| EXERCISE |
Pictures excluded, copy word for word the lines from the one holding "Task: Tap the restriction" through the last line below.

| EXTRACTED MATERIAL |

^^^^

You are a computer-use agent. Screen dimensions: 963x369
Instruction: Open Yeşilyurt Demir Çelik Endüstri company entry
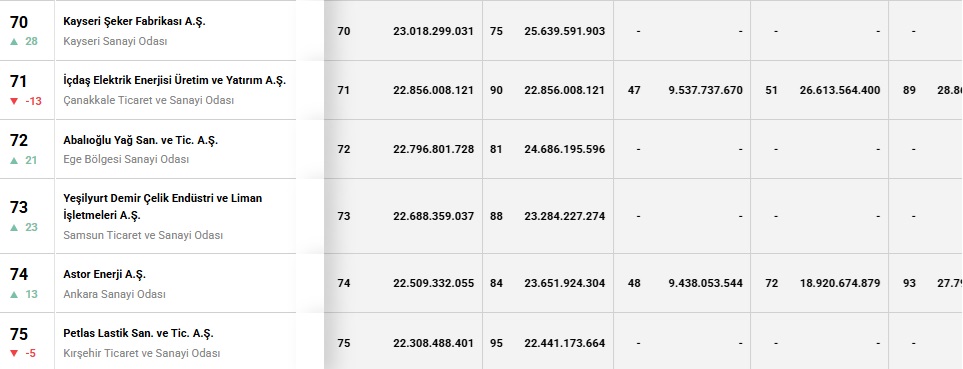point(163,207)
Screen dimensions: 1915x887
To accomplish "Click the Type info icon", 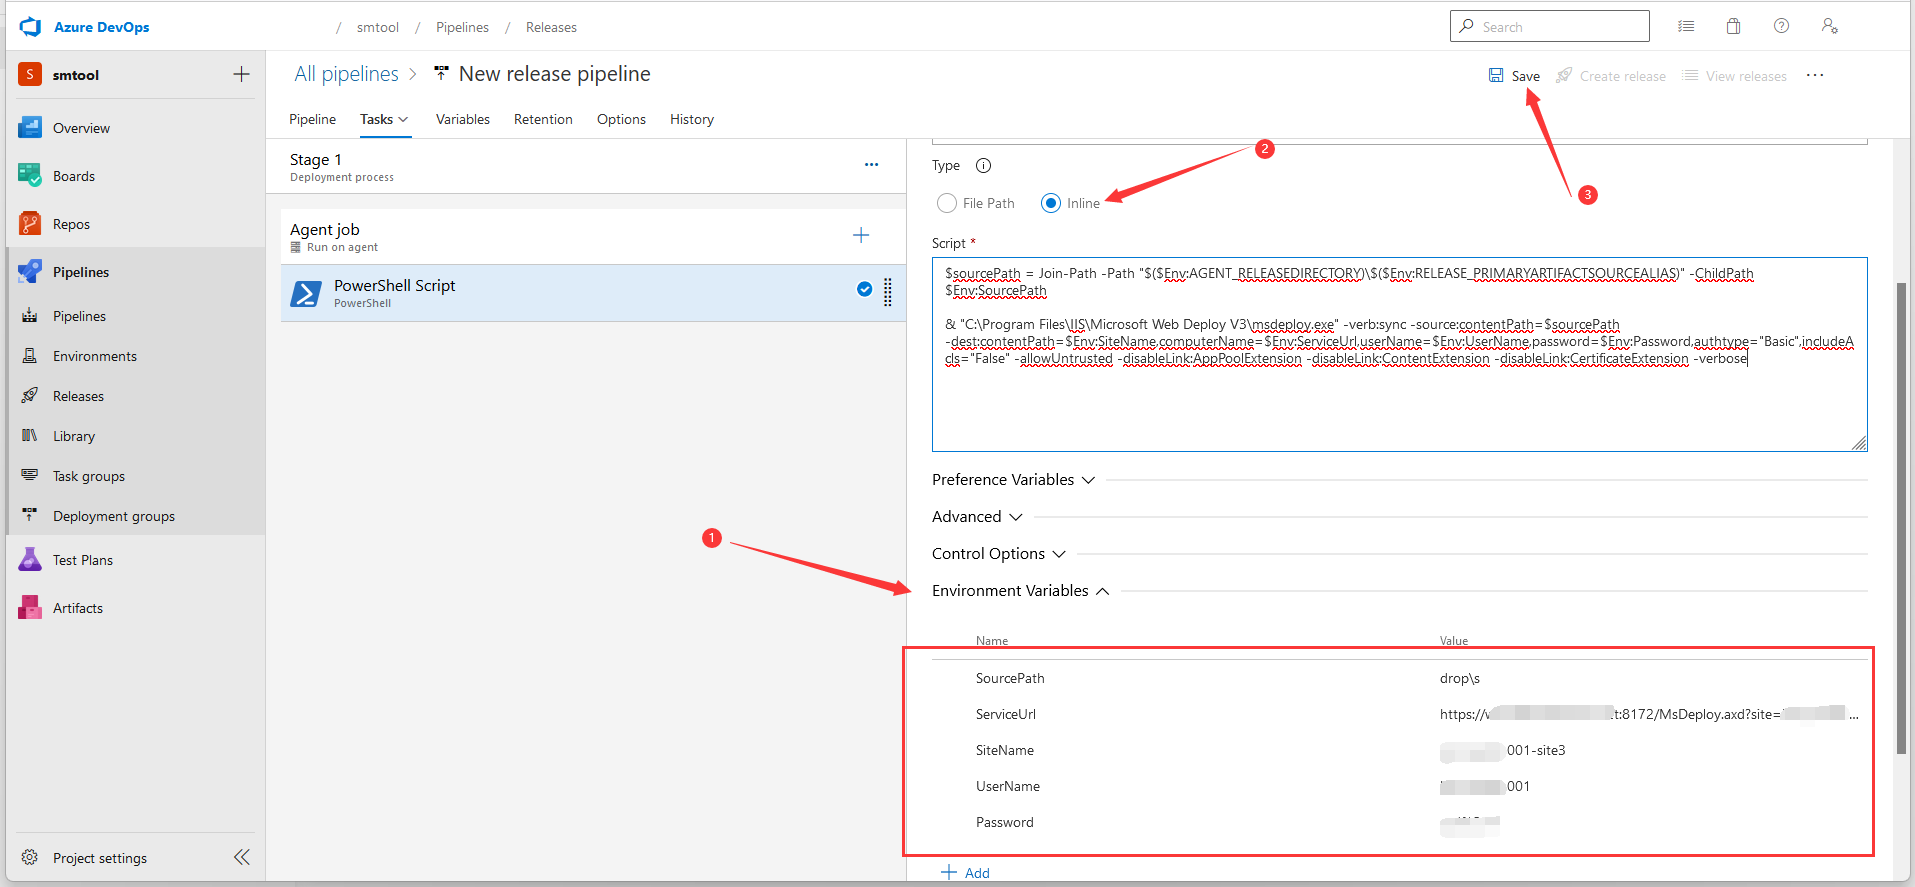I will 983,166.
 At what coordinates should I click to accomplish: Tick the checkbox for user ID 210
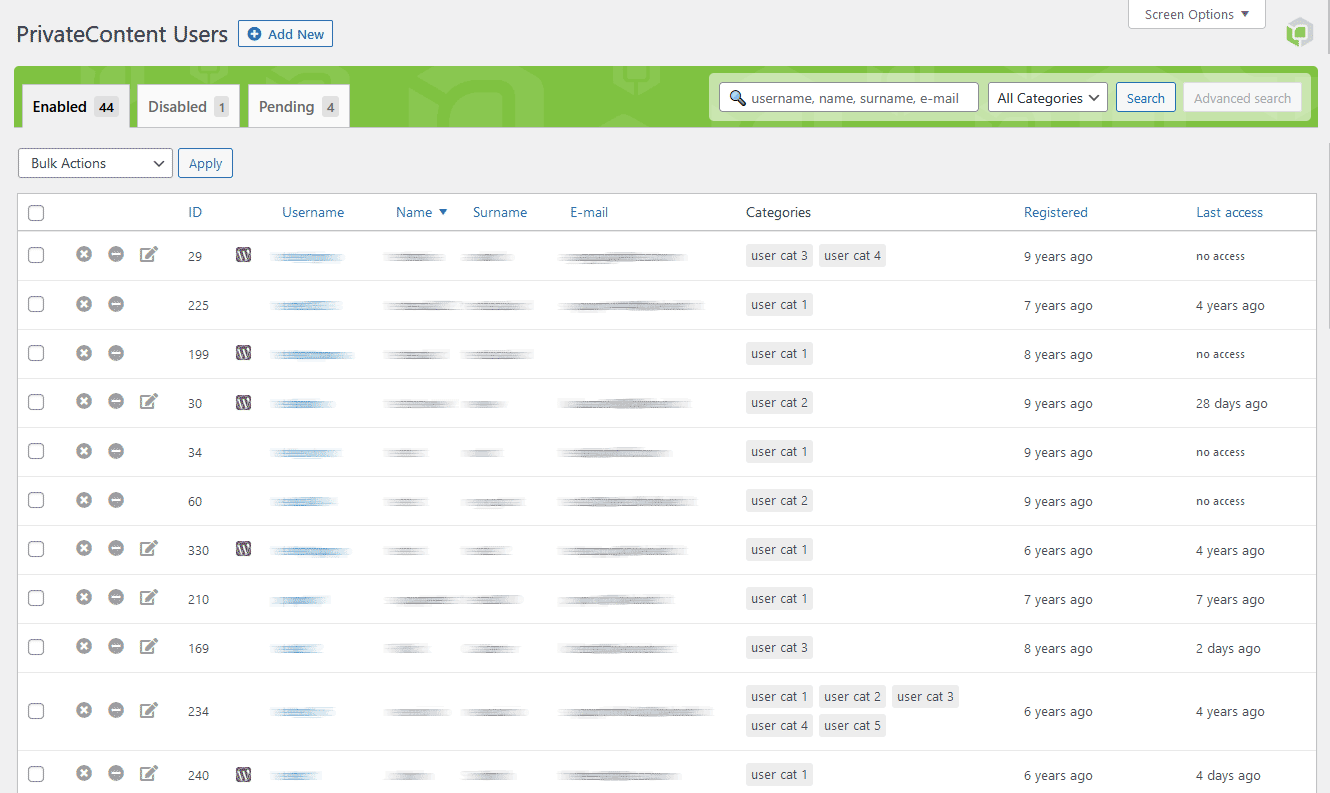[x=36, y=598]

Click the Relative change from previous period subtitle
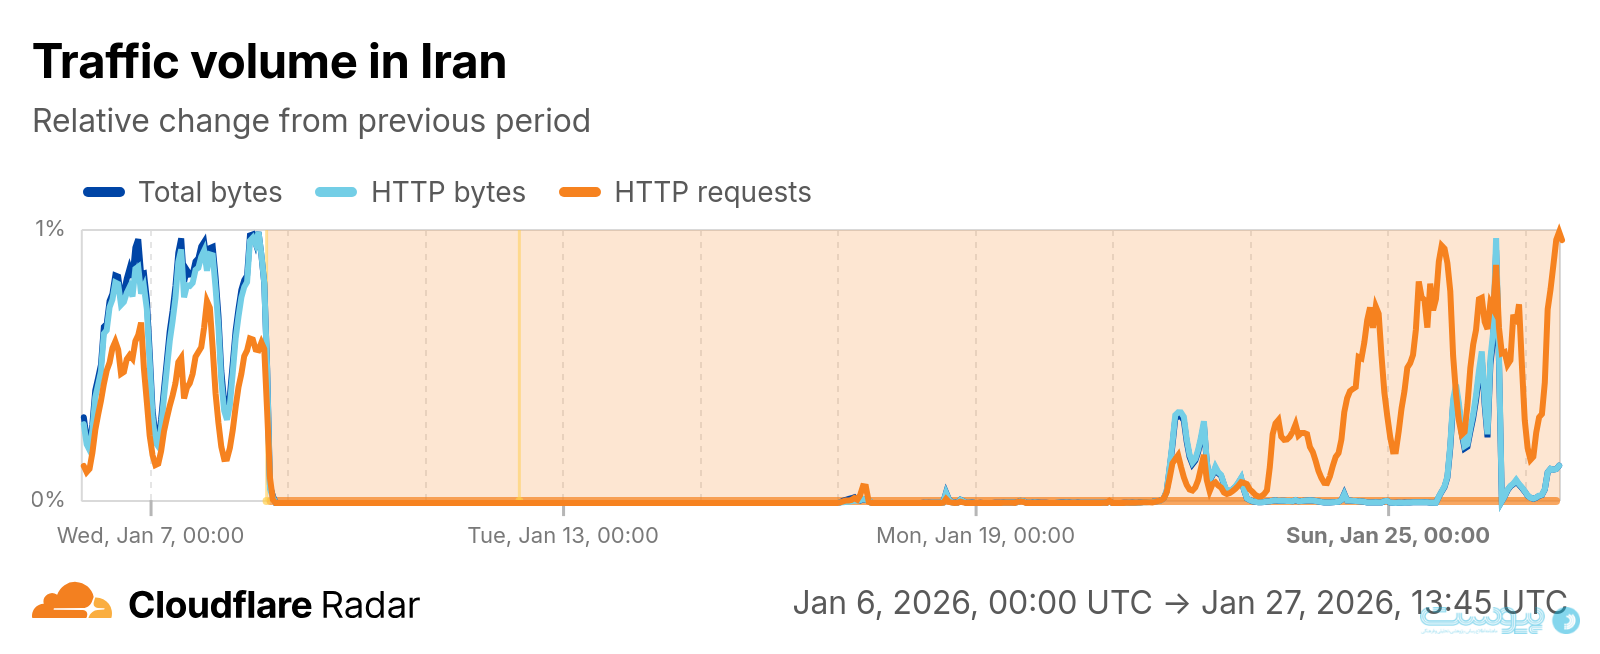click(x=311, y=121)
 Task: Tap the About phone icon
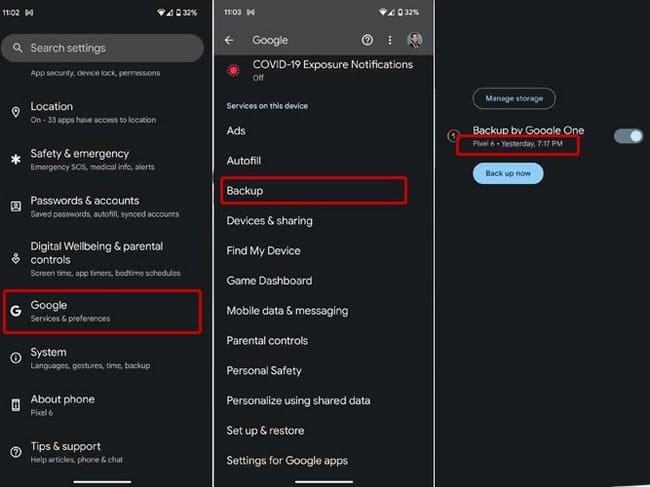(x=15, y=405)
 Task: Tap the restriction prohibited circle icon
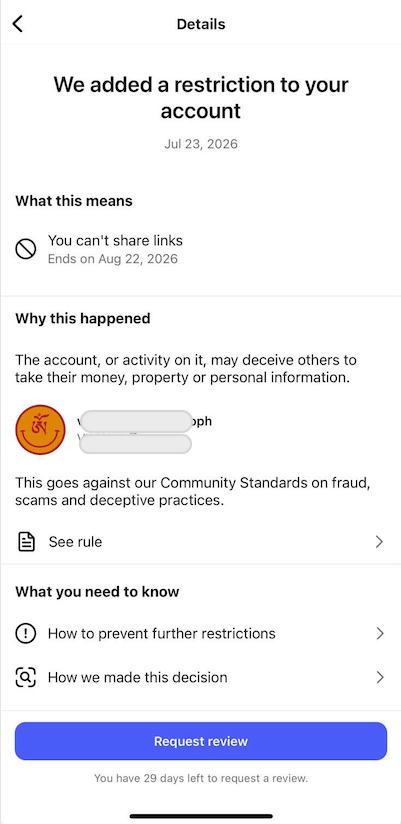coord(25,249)
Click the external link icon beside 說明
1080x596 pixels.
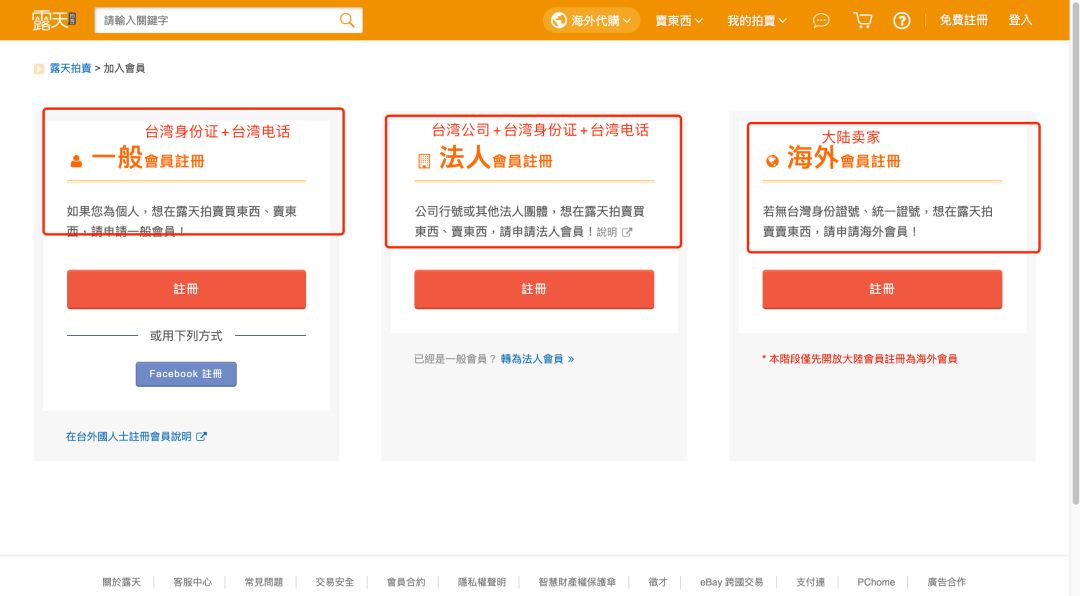tap(627, 231)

^^^^

| EXPECTED ANSWER |
 Task: Tap the restriction prohibited circle icon
coord(25,249)
Click the external link icon beside 說明
1080x596 pixels.
tap(627, 231)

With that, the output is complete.